We maintain a running total for each product.

Step	Current Sale	Running Totals
1	`(100, 10)`	`{100: 10}`
2	`(100, 12)`	`{100: 22}`
3	`(200, 15)`	`{100: 22, 200: 15}`

Final result:

product_id	total_quantity
100	22
200	15

Notice that product 300 does not appear because it has no sales records.

Using SQL, the grouping works as follows:

product_id	Quantities Found	Sum
100	`10, 12`	22
200	`15`	15

Complexity Analysis

Measure	Complexity	Explanation
Time	O(n)	Each sales row is processed once
Space	O(m)	Stores totals for distinct products

The algorithm scans the sales data one time and updates a running total for each product.

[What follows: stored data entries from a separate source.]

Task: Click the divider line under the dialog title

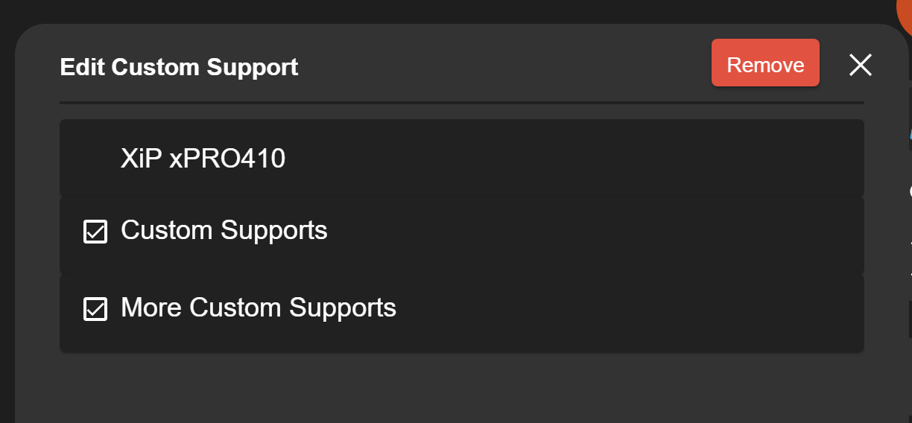Action: (462, 102)
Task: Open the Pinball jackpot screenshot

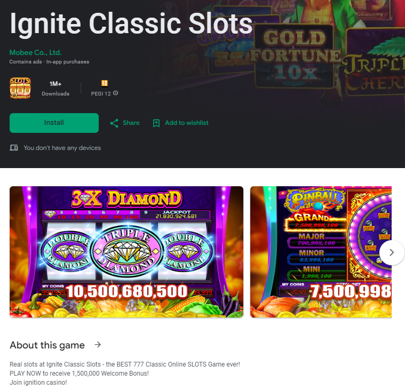Action: click(321, 252)
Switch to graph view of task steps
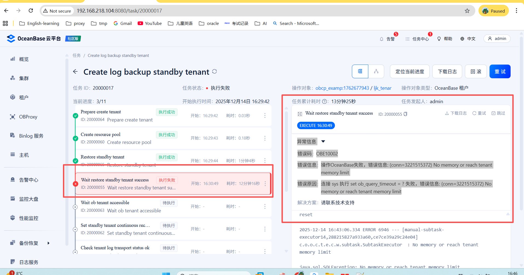 [x=376, y=71]
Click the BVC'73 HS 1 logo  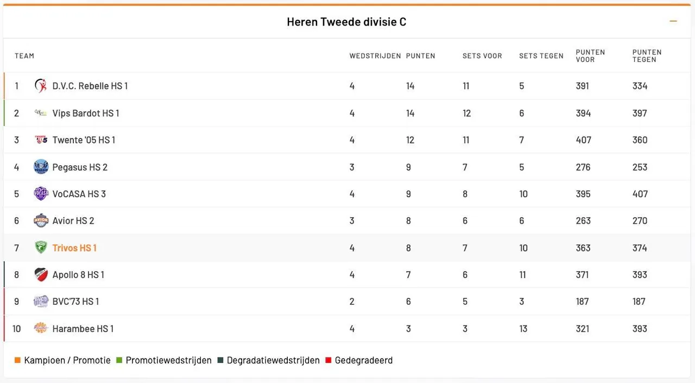coord(41,302)
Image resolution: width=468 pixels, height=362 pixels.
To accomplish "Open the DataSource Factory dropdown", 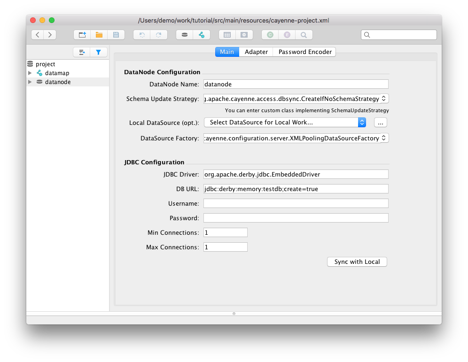I will (384, 138).
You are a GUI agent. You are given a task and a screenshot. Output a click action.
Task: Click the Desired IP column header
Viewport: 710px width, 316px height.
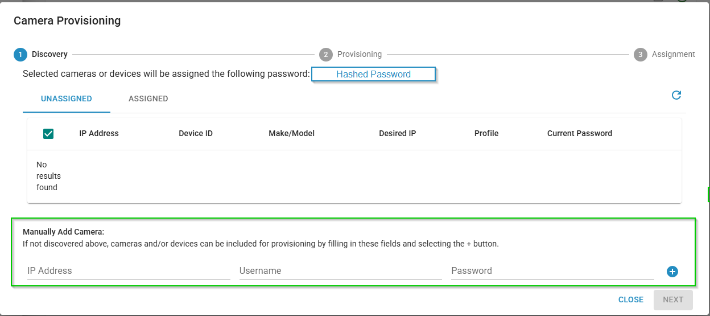[x=397, y=133]
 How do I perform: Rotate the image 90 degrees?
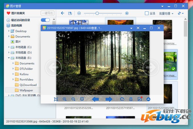point(122,99)
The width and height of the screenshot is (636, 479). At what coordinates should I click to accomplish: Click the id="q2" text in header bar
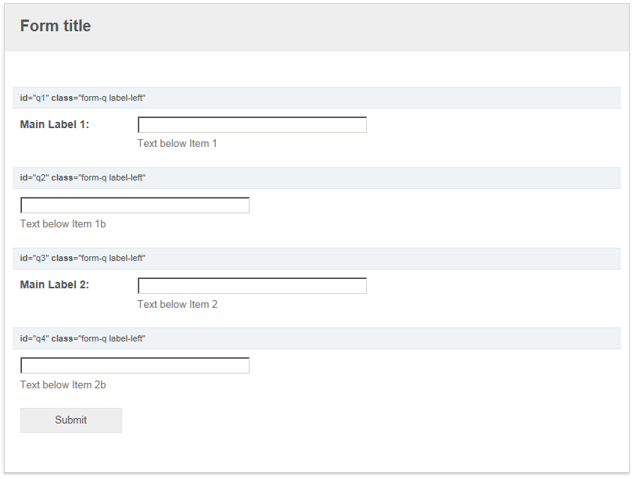(34, 178)
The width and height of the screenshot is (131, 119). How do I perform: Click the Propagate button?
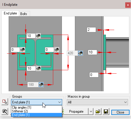pos(76,111)
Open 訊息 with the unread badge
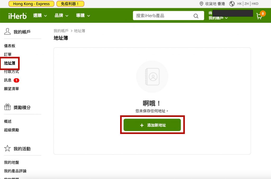This screenshot has width=271, height=179. (8, 80)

Since every row contributes exactly once to a hash map entry, the time complexity is linear in the number of sales records.

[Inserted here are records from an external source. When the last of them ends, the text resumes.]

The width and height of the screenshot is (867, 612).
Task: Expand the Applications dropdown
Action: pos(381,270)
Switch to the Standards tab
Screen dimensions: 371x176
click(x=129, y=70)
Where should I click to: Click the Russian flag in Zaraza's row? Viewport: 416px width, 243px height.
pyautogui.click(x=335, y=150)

The space complexity depends on how many distinct products appear in the sales table. In the worst case, every sale could involve a different product, requiring O(m) additional storage.

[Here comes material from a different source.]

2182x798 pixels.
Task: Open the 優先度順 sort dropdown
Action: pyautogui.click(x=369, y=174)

For the SQL solution, database engines typically implement GROUP BY using hashing or sorting internally, leading to near linear performance for aggregation workloads.

Test Cases

from collections import defaultdict

def total_quantity(sales):
    quantity_by_product = defaultdict(int)

    for _, product_id, _, quantity, _ in sales:
        quantity_by_product[product_id] += quantity

    return sorted(quantity_by_product.items())

# Example from problem statement
assert total_quantity([
    [1, 100, 2008, 10, 5000],
    [2, 100, 2009, 12, 5000],
    [7, 200, 2011, 15, 9000]
]) == [(100, 22), (200, 15)]  # multiple years per product

# Single sale record
assert total_quantity([
    [1, 500, 2020, 8, 100]
]) == [(500, 8)]  # minimum meaningful input

# Multiple products with one sale each
assert total_quantity([
    [1, 100, 2020, 5, 100],
    [2, 200, 2020, 10, 200],
    [3, 300, 2020, 15, 300]
]) == [(100, 5), (200, 10), (300, 15)]  # independent aggregation

# Same product across many years
assert total_quantity([
    [1, 100, 2018, 3, 50],
    [2, 100, 2019, 4, 50],
    [3, 100, 2020, 5, 50]
]) == [(100, 12)]  # aggregation across years

# Multiple products with repeated entries
assert total_quantity([
    [1, 10, 2020, 2, 100],
    [2, 20, 2021, 3, 200],
    [3, 10, 2022, 4, 100],
    [4, 20, 2023, 5, 200]
]) == [(10, 6), (20, 8)]  # repeated aggregation

Test	Why
Example input	Validates correctness against the official sample
Single sale record	Ensures smallest valid input works
Multiple unique products	Verifies separate grouping
Same product across years	Confirms aggregation ignores year
Repeated product entries	Ensures totals accumulate correctly

Edge Cases

Products with no sales

A product may exist in the Product table but never appear in Sales. This can easily lead to bugs if someone mistakenly performs a full join or iterates over every product. The problem only wants products that were actually sold. Since the implementation aggregates directly from the Sales table, products without sales are automatically excluded.

Multiple sales across different years

The same product can appear in several years. A common mistake would be grouping by both product_id and year, which would create multiple rows for the same product. Our implementation groups only by product_id, ensuring quantities across all years are combined correctly.

Multiple sales in the same year

A product might have several separate sales records within the same year. A naive solution could accidentally overwrite earlier quantities instead of summing them. Since we continuously add to a running total using SUM(quantity) in SQL or a hash map in code, every sale contributes correctly to the final total.